When is FBA cost effective


#1

I am trying to work out if this is worth the hassle on smaller cheaper items - say a pair of scissors.

for example I sell a pair of scissors for £1.99 and charge £1 P&P = total sale £2.99

amazon take their cut - say 17% which gives me £2.48 in my hand

from that I take off 7p for the jiffy, 1p for the franking label and 58p for the franking

that now leaves me with £1.82.

if i had gone FBA

pick and pack = 80p
standard envelope under 100g = 41p
size is small so monthly storage is going to be around 1p (based on 20cm x 10cm x 2cm = 0.0004m2 x £14.12)
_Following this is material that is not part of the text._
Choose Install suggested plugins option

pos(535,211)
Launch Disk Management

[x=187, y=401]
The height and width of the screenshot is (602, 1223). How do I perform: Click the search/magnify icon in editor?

that gives an fba fee of £1.22
add on the amazon selling fee of 51p (based on 17% fee) and i am left with a total deduction of £1.73

if i charge the original £2.99 i get left with £1.26

thats 56p worse off per sale

can someone confirm my sums are correct - if they are then FBA doesnt work for the lower priced items.


#2

Thats my understanding too.
The fixed price elements of FBA make it more cost effective on higher price items. Your pick & pack of 80p and 41p weight price applied to a £10+ item is more efficient.
We send out stuff valued under £5 ourselves and most higher priced stuff we use FBA on - usually with the FBA costs being lower than our postage costs would be.


#3

Don’t forget too that customers now have to spend over £10 to get free delivery on FBA too.

I recently had a phone call from an Amazon marketing agent trying to get me to take up FBA. Most of my products are under £10 and she very cleverly avoided any mention of the £10 limit for free delivery. FBA is designed to make Amazon more money. If you make more money in the process then that is a bonus but it really isn’t designed for your benefit.


#4

We do a fair bit under £10 on FBA, haven’t noticed any drop in sales of those as a result of the changes.

And yes amazon’s actions will be to make them money. Whether we make money is incidental, never do something simply because you can.
FBA fees tend to be below (in some cases a lot below) what it would cost us to post the item, never mind the box and packing. Very handy too at times like now when we have holiday settings on, still stock for sale.

Edited by: Martin on Sep 25, 2013 2:18 PM


#5

Starting to see that FBA fees are getting higher than the amount you get, sold a cd 8,99 fee’s were 5,30 which left 2,60 euro’s.
Plus on UK sales starting to notice that too fee’s higher than the amount you get.
One seller was banging out dvd’s for 74p so they lose selling at that price seems crazy to me.
Could be time to start pulling back items and selling them myself.


#6

Total of fees out of one 8,99 order were 5,30.


#7

FBA fees were that high? Or total fees?
Our EU prices on the other sites are set to take both exchange rate and any fees into account.


#8

For FBA its usual to look at the FBA fees seperate from amazon fees, so you see what extra is payable rather than the total. Sending yourself you’d have some fees regardless.
Sales on the other EU sites tend to have higher fees because of shipping from the UK fulfilment centre, can keep them down by having in a local fulfilment centre. We don’t bother, not big enough to stock in multiple countries. Instead setting price to cover the costs including exchange rate.


#9

Another point to remember is they do not always cubicscan all products on receipt and if the original seller which has set up the listing has put 0.5kg in the product shipment details rather than 0.05kg, you will be charged on the 0.5kg

Advise to always check these product details as we learn our lessons from all the stock sales through their fulfilment.


#10

You can ask Amazon to have any items measured if you think the size or weight they’ve previously calculated is incorrect.


#11

Don’t recall finding one wrong, only checked a few thousand so far.